Mañana, como cada 12 de agosto se celebra el Día Internacional de la Juventud. Un día para reconocer el trabajo que realizan jóvenes de forma voluntaria, que conscientes de la difícil realidad de su tiempo se han propuesto transformarla. No obstante, mañana no solo deberá ser un día de reconocimiento, sino también para exigir la puesta en marcha de políticas de juventud. 

En España, nuestra Constitución lo deja bastante claro. En su articulado concibe a los poderes públicos como promotores de la participación libre y eficaz de la juventud en el desarrollo político, social, económico y cultural. Sin embargo, hoy en día la generación de políticas públicas para la juventud es una asignatura pendiente para cualquier nivel de la administración española.

Su ausencia muestra la despreocupación de nuestra clase política por la situación de sus jóvenes. Es la prueba de la existencia de un egoísmo generacional que les impide pensar a largo plazo. ¿En serio a alguien le puede extrañar que todas las encuestas y estudios sociológicos nos muestren una profunda desafección de la juventud hacia sus representantes políticos y hacia la política en general? Porque a mí no. 

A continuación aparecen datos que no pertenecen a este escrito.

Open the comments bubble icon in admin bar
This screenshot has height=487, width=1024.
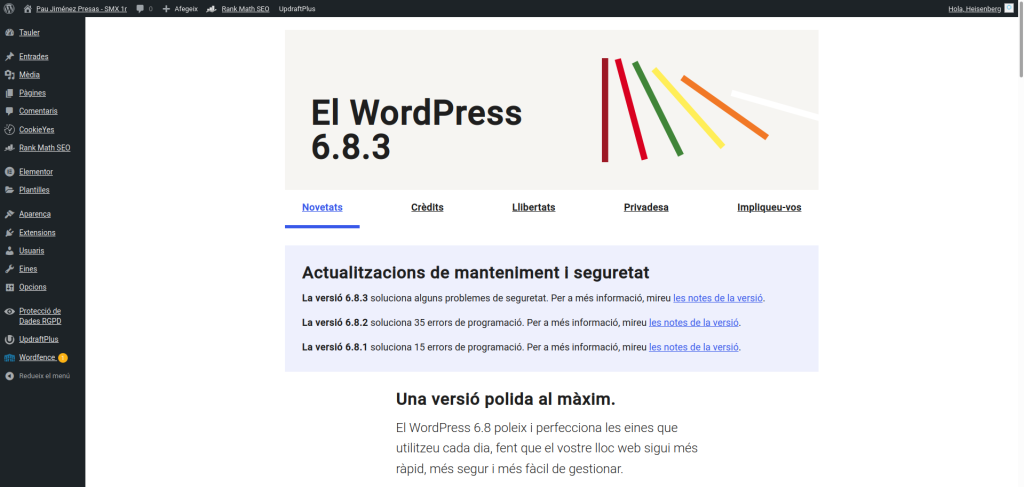140,8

Esta despreocupación es patente desde el estallido de la crisis económica de 2008. Desde ese año, las políticas de juventud fueron las primeras en sufrir importantes recortes presupuestarios y, en muchos casos, hasta llegaron a desaparecer. La participación juvenil quedó muy mermada y el mandato constitucional incumplido. Con ello, lo que se ha perdido ha sido toda una cultura participativa que desde los años 80 se venía fraguando y que no soportó el duro golpe que le asestaron los años de recesión. 

A todo esto, ahora hay que sumarle la nueva situación de parálisis política en que vivimos instalados. Una situación que lejos de ayudar, lo ralentiza todo aún más. No obstante, si algo de bueno tiene la incompetencia de muchos de nuestros políticos es que, ante la falta de políticas de juventud, los jóvenes hemos decidido movernos recurriendo a fórmulas alternativas de participación e incidencia política, tales como el asociacionismo, para reclamar políticas de juventud realistas y que respondan a las verdaderas necesidades de los jóvenes. Lo malo de esta situación: que mientras la sociedad civil se hace más fuerte, la desconfianza de la juventud hacia la clase política sigue aumentando.